Pension Van Schoonhoven
The Van Schoonhovenstraat is a street with mainly 19th century terraced houses. Just like everywhere else in the Antwerp station area, the original plot structure is heavily affected and corrupted. The street has a number of (mostly bad) examples of scaling-up, where the original footprints have been replaced by a coarser grain, resulting in rather clumsy and antisocial buildings. The blind plinths and uninspiring facades render a disbelief in the discipline of shaping a city, living in the idea of the street as a carrier of community building, in the public good. Jane Jacobs' nightmare in Antwerp. How to create a new shelter that’s not falling into this trap? And how to combine the complex program with the preservation of two existing mansions? (In fact there are three identical ones, but the right neighbor removed the stucco…)
Day and night shelter for the homeless
Antwerp-Belgium
Closed competition - Laureate
2014-2018
Can a building that starts from scarcity and an acute emergency, a building that is vandal-proof and must be "minimalist", nevertheless become a kind of public living room? Can it welcome people in an inclusive and comprehensive manner? For those who live without a home, domesticity is the beginning of luxury.
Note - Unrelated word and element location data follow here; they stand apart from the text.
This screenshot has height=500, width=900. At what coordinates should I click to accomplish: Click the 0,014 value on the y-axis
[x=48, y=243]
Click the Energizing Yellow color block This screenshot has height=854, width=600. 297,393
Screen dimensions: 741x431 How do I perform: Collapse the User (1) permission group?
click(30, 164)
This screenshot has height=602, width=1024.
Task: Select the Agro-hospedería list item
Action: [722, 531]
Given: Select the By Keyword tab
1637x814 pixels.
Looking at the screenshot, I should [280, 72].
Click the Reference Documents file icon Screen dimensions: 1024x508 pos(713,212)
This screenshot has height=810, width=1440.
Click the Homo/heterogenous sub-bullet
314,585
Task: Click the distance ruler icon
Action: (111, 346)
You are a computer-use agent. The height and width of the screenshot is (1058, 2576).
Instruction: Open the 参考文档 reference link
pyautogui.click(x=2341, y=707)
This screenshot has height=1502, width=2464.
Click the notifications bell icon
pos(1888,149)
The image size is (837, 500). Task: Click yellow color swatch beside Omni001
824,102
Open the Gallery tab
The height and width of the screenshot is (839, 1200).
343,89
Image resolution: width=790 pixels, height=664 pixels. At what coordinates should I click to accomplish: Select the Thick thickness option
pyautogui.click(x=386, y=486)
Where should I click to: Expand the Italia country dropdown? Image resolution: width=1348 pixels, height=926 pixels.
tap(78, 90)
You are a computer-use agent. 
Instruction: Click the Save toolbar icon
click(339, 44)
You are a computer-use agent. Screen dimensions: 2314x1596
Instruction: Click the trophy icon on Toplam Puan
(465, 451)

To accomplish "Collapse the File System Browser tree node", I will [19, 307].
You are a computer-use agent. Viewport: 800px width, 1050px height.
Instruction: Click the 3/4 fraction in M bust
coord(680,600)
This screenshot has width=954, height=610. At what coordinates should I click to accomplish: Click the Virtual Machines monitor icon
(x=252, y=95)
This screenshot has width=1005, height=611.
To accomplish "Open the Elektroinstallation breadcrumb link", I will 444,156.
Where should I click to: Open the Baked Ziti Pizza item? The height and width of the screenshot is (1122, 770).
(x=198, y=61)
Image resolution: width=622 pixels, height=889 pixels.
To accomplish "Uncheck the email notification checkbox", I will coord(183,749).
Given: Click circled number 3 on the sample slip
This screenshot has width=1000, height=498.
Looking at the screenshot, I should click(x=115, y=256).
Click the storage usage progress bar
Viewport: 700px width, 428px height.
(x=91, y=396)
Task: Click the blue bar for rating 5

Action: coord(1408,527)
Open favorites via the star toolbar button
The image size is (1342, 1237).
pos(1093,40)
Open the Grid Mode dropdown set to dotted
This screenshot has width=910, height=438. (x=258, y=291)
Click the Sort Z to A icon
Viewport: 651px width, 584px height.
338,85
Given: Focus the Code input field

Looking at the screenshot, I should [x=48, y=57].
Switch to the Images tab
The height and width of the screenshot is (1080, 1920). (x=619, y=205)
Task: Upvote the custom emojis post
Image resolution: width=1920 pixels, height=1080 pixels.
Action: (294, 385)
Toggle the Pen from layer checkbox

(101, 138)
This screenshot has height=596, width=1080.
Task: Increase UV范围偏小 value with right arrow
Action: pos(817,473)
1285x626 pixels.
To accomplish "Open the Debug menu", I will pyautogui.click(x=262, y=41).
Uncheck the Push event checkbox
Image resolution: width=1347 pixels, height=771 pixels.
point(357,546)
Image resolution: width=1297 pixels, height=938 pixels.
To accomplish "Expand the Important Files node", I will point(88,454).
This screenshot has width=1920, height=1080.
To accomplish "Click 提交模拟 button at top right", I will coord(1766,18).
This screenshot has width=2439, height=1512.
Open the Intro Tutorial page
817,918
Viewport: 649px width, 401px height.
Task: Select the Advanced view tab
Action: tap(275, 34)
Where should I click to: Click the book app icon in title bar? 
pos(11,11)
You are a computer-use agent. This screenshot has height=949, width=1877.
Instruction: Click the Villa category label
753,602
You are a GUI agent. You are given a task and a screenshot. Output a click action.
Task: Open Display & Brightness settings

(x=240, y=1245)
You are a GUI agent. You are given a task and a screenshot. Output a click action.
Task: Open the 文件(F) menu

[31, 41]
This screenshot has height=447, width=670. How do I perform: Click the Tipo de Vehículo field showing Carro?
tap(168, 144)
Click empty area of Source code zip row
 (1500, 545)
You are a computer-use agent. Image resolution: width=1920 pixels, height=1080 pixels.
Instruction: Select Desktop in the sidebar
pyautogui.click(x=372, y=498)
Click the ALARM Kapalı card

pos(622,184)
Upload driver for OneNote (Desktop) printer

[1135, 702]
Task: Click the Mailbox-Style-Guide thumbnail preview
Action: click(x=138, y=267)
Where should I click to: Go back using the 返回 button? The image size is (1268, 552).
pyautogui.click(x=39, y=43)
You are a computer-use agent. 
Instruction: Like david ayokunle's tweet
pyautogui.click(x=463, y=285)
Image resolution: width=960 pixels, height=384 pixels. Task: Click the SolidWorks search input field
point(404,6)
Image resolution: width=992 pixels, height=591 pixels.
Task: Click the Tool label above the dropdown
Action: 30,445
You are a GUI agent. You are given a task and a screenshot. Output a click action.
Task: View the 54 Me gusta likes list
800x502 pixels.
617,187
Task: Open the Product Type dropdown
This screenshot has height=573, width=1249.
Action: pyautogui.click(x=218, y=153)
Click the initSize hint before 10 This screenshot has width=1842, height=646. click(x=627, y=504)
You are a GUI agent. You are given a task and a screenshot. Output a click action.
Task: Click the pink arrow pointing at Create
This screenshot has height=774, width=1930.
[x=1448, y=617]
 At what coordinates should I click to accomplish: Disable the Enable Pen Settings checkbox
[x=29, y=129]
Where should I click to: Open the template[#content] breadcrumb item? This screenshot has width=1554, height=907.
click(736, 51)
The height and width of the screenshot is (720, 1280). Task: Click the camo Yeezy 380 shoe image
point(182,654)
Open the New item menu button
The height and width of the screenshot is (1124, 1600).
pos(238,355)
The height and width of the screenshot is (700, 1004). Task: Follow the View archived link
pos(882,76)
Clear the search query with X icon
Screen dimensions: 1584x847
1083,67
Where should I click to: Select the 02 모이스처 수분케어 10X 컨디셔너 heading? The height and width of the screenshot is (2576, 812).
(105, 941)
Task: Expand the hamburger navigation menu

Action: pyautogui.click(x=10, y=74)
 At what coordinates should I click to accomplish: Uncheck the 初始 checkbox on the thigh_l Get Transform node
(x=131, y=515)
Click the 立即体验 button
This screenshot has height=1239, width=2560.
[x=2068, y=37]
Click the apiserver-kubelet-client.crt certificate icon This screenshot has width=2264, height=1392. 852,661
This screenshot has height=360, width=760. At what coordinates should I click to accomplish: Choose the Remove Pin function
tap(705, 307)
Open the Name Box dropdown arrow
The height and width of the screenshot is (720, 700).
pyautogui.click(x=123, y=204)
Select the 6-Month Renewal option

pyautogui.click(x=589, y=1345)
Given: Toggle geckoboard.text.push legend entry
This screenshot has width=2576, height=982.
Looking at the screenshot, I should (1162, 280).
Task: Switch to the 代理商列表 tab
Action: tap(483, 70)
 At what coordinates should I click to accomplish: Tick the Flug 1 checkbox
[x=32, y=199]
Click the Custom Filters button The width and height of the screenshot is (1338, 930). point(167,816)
We start from a clear structure in the longitudinal section: two existing houses transforming into five. We aim for a building as a collection of domestic dwellings, rather than an institutional complex. With John Soane's hous in mind, which consists of three houses merged into one. A fascinating (false) symmetry enters the statement: 3 new homes in addition to the 3 existing ones. (3/3) Rather, 2 properties on the left-hand side, a central nave and the 2 existing on the right. (2/1/2) In the cross section exists another distinction between the porch and the back house, with a garden in between. A carriage entrance connects the building parts and invites people in, at least for a while.